The sun hung low in the sky, and a hush descended. He woke Annie so that he could give her the gift of sharing one more sunset in this place of promises.
As they sat together watching the sunset wash the mountain with its farewell colors, Annie quoted a few verses from the Gospel of Luke: “I have eagerly desired to eat this Passover with you before I suffer, for I tell you, I will not eat it until it is fulfilled in the Kingdom of God.”*
“I understand that in a new way, Frank. I’ve had such a strong desire to return here, and to share the memories of this place with you. This is where I first learned about Jesus, where you and I learned to love one another. God has given us such great blessings and fulfilled so many promises. I know my illness has been as hard for you as it’s been for me. But God uses hard things to do good things. I believe that. I don’t know how He’ll make good come of this, but I hope we won’t let Him down. I pray that we’ll trust Him now more than ever.”
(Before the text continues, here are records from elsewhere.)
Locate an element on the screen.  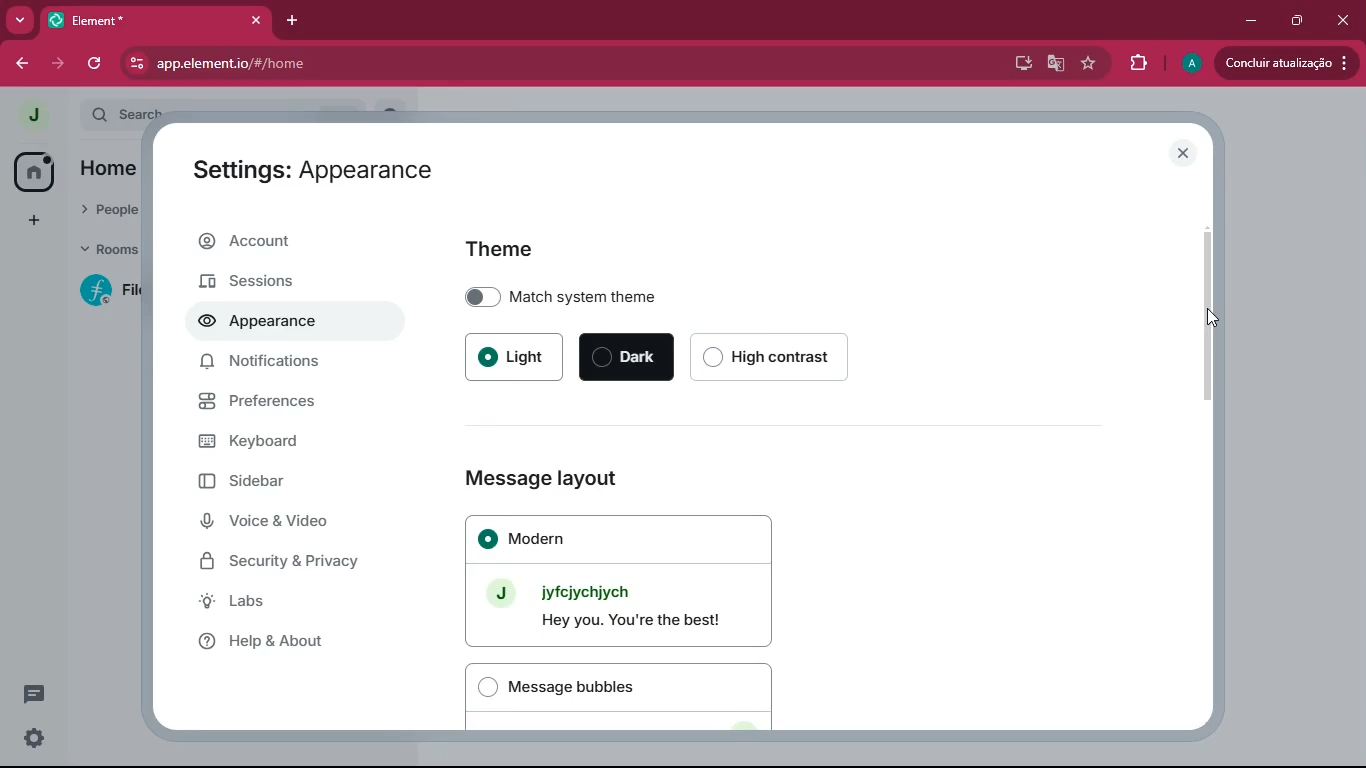
keyboard is located at coordinates (289, 440). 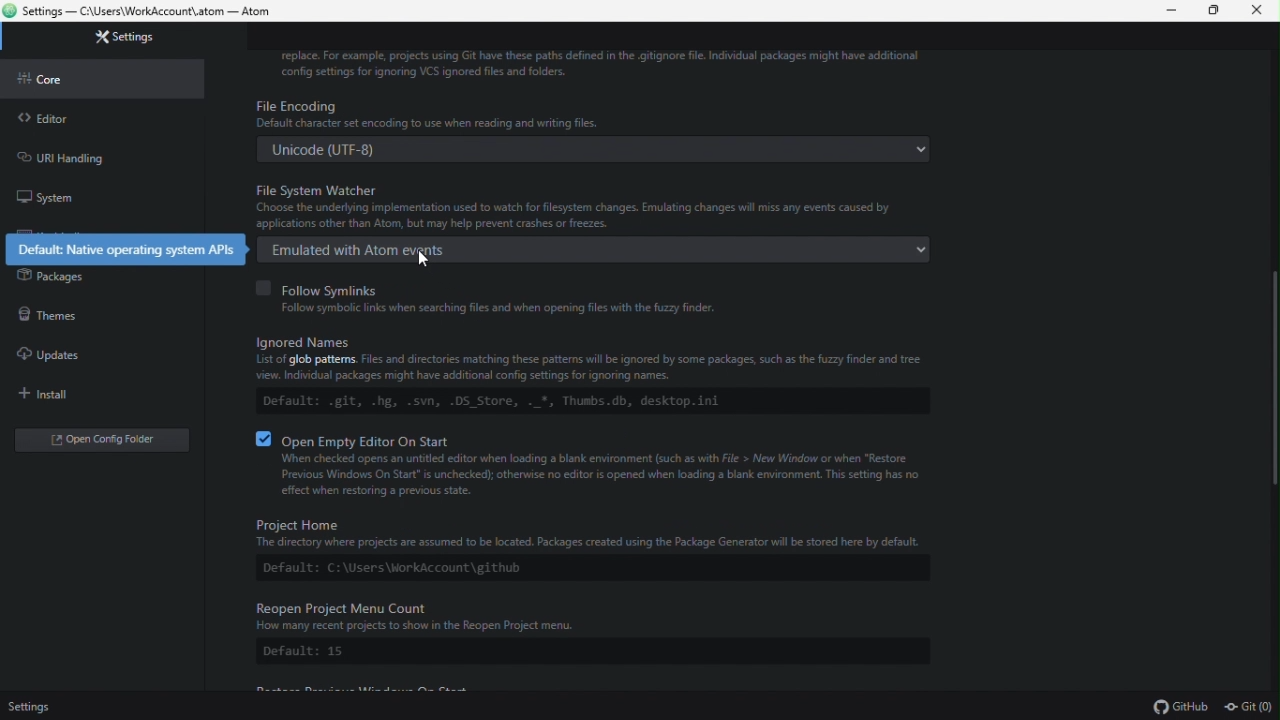 What do you see at coordinates (128, 250) in the screenshot?
I see `default: native operating system APIs` at bounding box center [128, 250].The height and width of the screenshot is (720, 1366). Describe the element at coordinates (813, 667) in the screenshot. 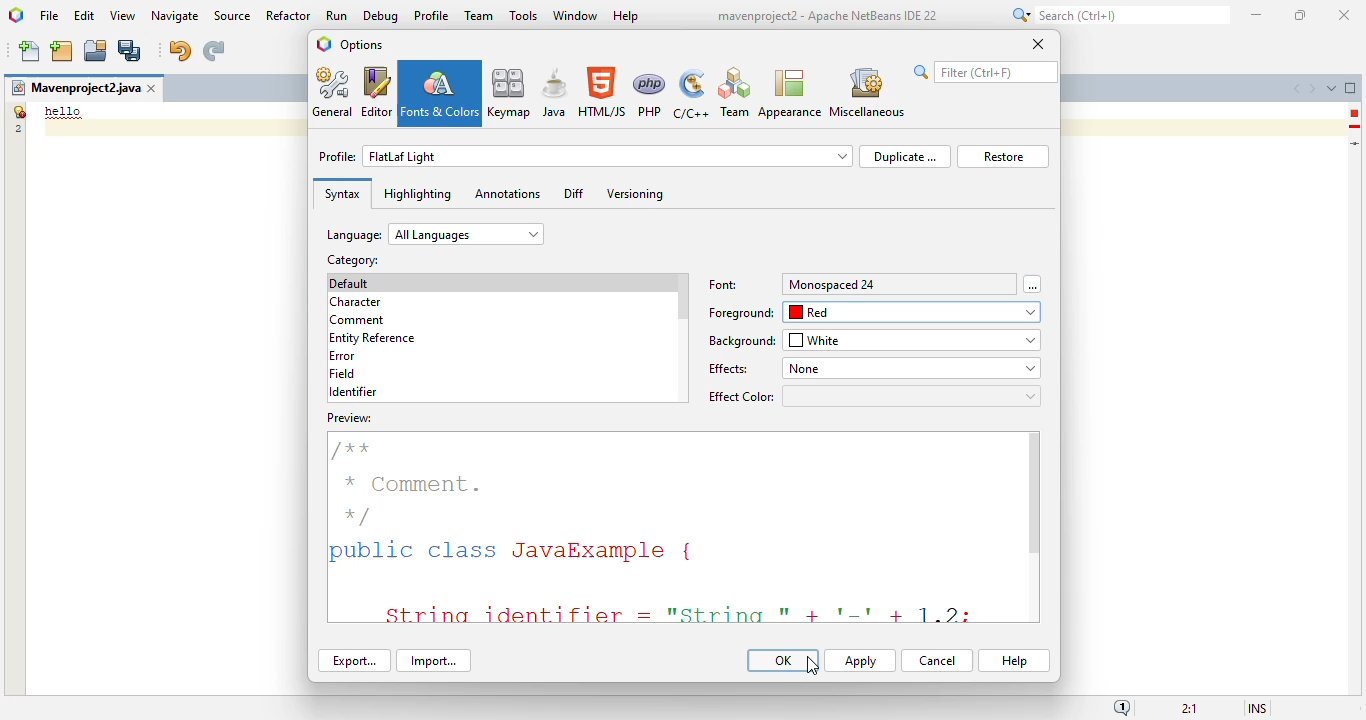

I see `cursor` at that location.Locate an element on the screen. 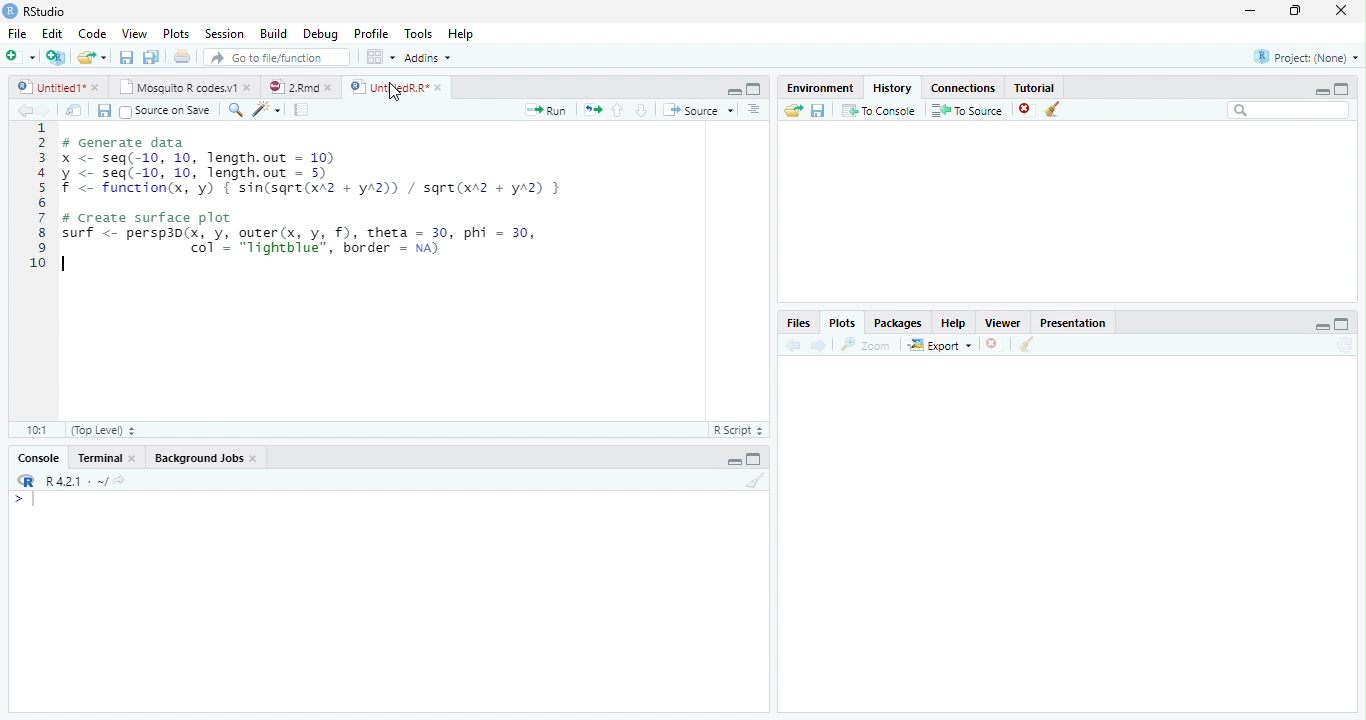  Open recent files is located at coordinates (104, 57).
A campfire had been laid and he set it ablaze, illuminating their faces. They sang together, Annie’s voice strong and his weak. “Open the eyes of my heart, I want to see You.”
“Soon I’ll be taking part in my last adventure with Him. I’m going to see Him soon, Frank – face to face. I wish I didn’t have to leave you, sweetheart, but I’m so ready to see my Jesus.”
He knew she had suffered these past months and would suffer much more in the weeks to come. In her loving way, Annie had shared the strength of her faith with him again. This trip was more for his sake than for hers.
He would remember their time on the mountain, when Annie sang with strength and longing while the sun set and the darkness fell. More than once, he would pray: “Open the eyes of my heart, Lord. I need to see You in this darkness.” And then, the blaze of all the promises laid down by God would light the darkness again.